Opinie

Geen complot rond Dode Zeerollen

Wat zeggen de Dode Zeerollen over de betrouwbaarheid van de Bijbel?

Dr. Pieter J. Lalleman
28 September 2013 10:38Gewijzigd op 15 November 2020 06:06

Er is over de Dode Zeerollen in het verleden veel geschreven dat nu achterhaald is. De reden daarvoor is simpel: nadat de rollen waren ontdekt, de laatste nog in 1956, duurde het lang voordat ze allemaal waren gepubliceerd. In de beginjaren werd vrij snel een aantal van de teksten openbaar, maar daarna gebeurde er lange tijd niet veel.

Toen begonnen de speculaties, de geruchten en de verdacht­makingen. Johannes de Doper zou lid zijn geweest van de sekte die de rollen schreef. Enkele van de rollen zouden over de Heere Jezus gaan. Ze zouden een nieuw beeld geven van het ontstaan van het christendom. Ze zouden de positie van de Rooms-Katholieke Kerk bedreigen – en waren niet alle geleerden die de rollen in handen hadden rooms-katholiek?

Vertraging

Het duurde inderdaad onaanvaardbaar lang voordat het materiaal dat in de buurt van Qumran bij de Dode Zee gevonden was, gepubliceerd werd. Onder de oorzaken waren incompetentie, gebrek aan samenwerking, werkdruk en ook alcoholisme. Maar er was geen sprake van een complot. Uiteindelijk moest het team van geleerden wel open kaart spelen toen microfiches met de teksten in de openbaarheid kwamen. Sinds het midden van de jaren 90 zijn de Dode Zeerollen openbaar en zelfs in het Nederlands vertaald. De gedetailleerde bestudering zal nog een paar generaties lang doorgaan. Omdat er op dit moment een aantal fragmenten te zien is in het Drents Museum in Assen, is het goed om nog eens na te denken over het belang van deze teksten.

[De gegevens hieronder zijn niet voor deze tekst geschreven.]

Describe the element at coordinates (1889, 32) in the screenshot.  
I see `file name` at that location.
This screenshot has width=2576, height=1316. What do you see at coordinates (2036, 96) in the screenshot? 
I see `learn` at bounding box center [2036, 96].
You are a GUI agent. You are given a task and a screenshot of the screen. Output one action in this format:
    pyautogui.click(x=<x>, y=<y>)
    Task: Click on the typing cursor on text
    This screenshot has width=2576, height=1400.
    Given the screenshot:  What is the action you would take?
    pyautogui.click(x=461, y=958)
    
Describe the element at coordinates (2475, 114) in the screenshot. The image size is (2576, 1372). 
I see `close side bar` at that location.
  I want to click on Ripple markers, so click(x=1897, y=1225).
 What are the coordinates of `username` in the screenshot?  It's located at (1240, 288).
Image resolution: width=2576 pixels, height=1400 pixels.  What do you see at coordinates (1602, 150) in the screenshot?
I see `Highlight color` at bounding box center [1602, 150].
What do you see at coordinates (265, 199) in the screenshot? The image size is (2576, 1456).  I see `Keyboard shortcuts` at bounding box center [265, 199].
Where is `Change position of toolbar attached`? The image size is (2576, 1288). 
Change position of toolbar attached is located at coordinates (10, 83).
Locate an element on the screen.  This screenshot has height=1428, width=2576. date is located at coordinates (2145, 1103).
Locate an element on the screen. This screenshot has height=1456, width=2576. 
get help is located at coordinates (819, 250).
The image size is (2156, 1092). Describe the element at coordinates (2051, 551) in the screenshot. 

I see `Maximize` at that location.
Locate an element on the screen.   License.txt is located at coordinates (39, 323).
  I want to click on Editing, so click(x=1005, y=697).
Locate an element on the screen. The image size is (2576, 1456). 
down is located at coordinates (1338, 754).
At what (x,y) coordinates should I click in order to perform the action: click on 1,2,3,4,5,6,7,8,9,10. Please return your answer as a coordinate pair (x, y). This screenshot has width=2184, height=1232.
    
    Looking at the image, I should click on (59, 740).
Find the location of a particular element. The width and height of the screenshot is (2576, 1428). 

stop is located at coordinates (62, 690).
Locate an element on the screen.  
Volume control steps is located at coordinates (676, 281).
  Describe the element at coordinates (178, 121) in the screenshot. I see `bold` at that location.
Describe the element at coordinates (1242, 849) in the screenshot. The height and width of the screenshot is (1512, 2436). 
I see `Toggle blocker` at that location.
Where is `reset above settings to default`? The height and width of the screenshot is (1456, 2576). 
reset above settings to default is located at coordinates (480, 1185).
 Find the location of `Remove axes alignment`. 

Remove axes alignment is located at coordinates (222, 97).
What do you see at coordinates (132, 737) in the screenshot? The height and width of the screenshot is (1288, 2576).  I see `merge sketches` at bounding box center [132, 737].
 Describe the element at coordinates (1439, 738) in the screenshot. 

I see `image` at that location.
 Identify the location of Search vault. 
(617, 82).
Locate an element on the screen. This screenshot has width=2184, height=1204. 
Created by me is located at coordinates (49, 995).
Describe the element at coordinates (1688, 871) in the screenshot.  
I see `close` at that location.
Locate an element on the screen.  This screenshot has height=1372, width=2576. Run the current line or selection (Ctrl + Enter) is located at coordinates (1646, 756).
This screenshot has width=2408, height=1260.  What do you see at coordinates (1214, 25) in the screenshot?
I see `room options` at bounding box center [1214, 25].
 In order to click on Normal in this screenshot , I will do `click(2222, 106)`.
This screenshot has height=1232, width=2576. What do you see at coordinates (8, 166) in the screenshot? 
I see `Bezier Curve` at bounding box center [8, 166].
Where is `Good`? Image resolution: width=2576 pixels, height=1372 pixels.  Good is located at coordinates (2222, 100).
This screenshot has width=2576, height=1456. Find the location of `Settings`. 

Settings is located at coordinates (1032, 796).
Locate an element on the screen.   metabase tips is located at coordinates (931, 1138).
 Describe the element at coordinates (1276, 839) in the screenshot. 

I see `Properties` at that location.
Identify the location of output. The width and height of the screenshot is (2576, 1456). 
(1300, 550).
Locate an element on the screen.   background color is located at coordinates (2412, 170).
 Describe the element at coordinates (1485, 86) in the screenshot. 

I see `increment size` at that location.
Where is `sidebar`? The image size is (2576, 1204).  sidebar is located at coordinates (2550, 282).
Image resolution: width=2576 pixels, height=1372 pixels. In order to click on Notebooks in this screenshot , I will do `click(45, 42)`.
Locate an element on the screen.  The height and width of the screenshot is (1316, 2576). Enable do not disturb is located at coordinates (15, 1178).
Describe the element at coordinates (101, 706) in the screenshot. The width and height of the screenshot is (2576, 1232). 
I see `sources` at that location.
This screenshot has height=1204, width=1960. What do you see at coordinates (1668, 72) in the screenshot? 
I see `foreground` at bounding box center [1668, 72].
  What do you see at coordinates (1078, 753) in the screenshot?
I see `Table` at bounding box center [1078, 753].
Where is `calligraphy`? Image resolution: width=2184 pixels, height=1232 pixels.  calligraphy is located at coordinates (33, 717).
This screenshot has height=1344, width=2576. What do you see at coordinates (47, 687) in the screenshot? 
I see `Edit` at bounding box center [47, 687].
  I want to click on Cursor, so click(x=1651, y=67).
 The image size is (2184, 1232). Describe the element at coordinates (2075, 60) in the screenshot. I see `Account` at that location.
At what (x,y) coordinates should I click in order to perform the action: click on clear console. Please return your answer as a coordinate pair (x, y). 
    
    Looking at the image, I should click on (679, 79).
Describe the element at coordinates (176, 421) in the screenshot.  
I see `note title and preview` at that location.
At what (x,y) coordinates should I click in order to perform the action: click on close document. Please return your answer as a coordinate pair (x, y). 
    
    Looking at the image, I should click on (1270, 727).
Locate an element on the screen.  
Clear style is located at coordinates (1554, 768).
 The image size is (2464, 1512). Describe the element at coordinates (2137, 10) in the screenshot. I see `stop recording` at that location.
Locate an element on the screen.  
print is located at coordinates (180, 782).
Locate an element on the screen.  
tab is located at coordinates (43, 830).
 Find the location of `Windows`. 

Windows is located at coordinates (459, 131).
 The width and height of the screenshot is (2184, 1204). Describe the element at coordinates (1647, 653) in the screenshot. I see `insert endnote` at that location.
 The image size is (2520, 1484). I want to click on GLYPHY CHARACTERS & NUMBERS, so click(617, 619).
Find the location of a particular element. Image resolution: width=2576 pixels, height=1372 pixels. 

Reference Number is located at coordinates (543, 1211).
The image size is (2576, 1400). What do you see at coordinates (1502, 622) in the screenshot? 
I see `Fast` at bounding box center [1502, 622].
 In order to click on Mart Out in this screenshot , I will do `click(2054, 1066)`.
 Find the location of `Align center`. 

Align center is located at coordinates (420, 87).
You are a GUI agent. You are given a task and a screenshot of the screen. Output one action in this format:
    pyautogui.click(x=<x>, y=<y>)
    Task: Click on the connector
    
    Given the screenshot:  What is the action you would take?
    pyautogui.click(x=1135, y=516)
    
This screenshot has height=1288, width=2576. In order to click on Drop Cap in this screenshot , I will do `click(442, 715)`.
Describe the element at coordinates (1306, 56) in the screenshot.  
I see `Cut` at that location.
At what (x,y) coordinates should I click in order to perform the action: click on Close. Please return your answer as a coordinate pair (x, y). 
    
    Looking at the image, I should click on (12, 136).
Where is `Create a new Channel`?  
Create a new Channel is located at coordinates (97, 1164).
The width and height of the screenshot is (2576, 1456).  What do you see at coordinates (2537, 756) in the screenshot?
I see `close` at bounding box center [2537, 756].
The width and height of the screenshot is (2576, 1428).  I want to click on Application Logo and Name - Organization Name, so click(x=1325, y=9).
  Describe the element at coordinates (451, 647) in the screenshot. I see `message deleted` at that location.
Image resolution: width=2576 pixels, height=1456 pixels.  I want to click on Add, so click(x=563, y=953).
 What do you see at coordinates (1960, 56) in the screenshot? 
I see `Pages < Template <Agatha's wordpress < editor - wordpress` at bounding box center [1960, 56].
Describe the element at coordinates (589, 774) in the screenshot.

Het meeste materiaal is overigens in slechte staat. Dat komt ten dele door de tand des tijds, maar de bedoeïenen die de grotten ontdekten en leeghaalden, hebben de zaken er niet beter op gemaakt. Een paar kleinere stukken tekst waren meer waard dan één groot stuk: er is waarschijnlijk flink gescheurd.

Achtergrondinformatie

De gevonden teksten zijn afkomstig van een of meer Joodse groepen uit de tijd tussen het Oude en het Nieuwe Testament. De laatste werden mogelijk geschreven in de tijd van de Heere Jezus, maar ze zeggen niets over Hem. Er werd wel beweerd dat er onder de rollen ook fragmenten van het Nieuwe Testament zijn, maar dat klopt niet. Er is dus geen direct verband met het Nieuwe Testament. Maar als Joodse teksten geven de rollen ons wel veel achtergrondinformatie over het Jodendom. Daarom –en daarom alleen– zijn ze van groot belang voor de nieuwtestamentische wetenschap.

Ongeveer 20 procent van de rollen bestaat uit handschriften van het Oude Testament. Die zijn nog belangrijker dan de andere omdat ze direct bijdragen aan het vaststellen van de grondtekst die ten grondslag ligt aan nieuwe vertalingen. Deze handschriften zijn zo’n duizend jaar ouder dan wat we tot dan toe hadden, maar ze wijken er niet veel van af. Ze bevestigen dus dat de tekst van het Oude Testament goed is overgeleverd.

Niet representatief

Met de 80 procent niet-Bijbelse teksten moeten we echter voorzichtig zijn. Ze zijn namelijk niet erg representatief voor het Jodendom. Uit het Nieuwe Testament kennen we de Farizeeën, de Sadduceeën en de Zeloten, maar van hen zijn er geen teksten aangetroffen tussen de rollen. Dit betekent dat de belangrijkste groepen niet zijn vertegenwoordigd.

Door wie de teksten dan wel geschreven zijn, is niet zeker. Men vermoedt dat de nederzetting Qumran bewoond werd door Essenen, een Joodse sekte. Een tweede vermoeden is dat de rollen in Qumran zelf geschreven zijn. Geen van beide vermoedens kon tot dusverre worden bewezen. De zogenaamde Groningse hypothese zegt dat de mensen achter de rollen een afsplitsing van de Essenen vormden.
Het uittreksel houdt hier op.